その瞬発力は草原に棲む肉食獣を喚起させるかのようだ。
仇敵を粉砕せんと、迫りくる鋼斬糸。
それを操る”魔人”の懐を急襲するユダヤ。
ラインを抉り込む様に急激に収束する鋼斬糸。
最小の振りで繰り出される妖刀の一撃。
鋼斬糸がユダヤの両脇腹を引き裂くのと、村正が”魔人”の胸板を切り裂くのはほとんど同時であった。
「うぐっ…!」
「!?」
黒ローブと白色の仮面を鮮血に染めて壁際近くまで吹き飛び斃れる”魔人”。
そして、自らの血溜りに両膝をつくユダヤ。
”死線”を見切り、なんとか最小の被害に抑える事には成功した。だが身体を蝕む毒素と相まって、もはや動く事さえ侭ならぬと言っても過言ではなかった。

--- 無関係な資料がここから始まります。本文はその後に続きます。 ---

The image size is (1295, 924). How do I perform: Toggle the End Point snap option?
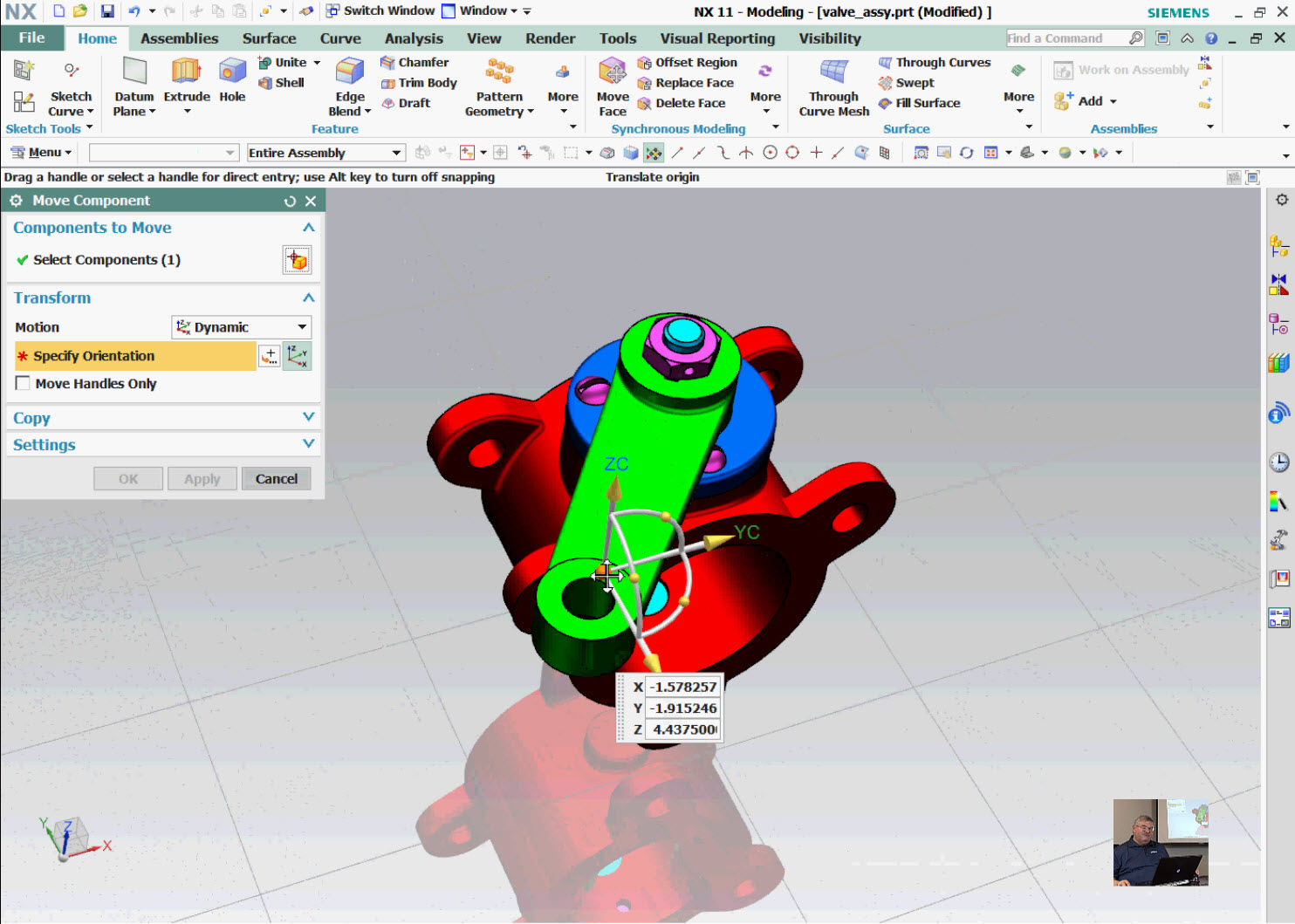tap(677, 152)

その指先からは力が失せ、村正が音を立てて吸血に沸く石床へと転がり込む。
ユダヤは薄れゆく意識の中でこう思った。
(お前はまだ未熟なんだ…無理するんじゃないぞ、イルミナ)
そして、その意識が深い闇の中に堕ちようとした時、鈍い光と大気を切り裂く唸り声が届いた。
次いで衝撃。胸に微かな痛み。
その反動であろうか大量の血を吐き出すと、ユダヤは紅い闇へと堕ちていった。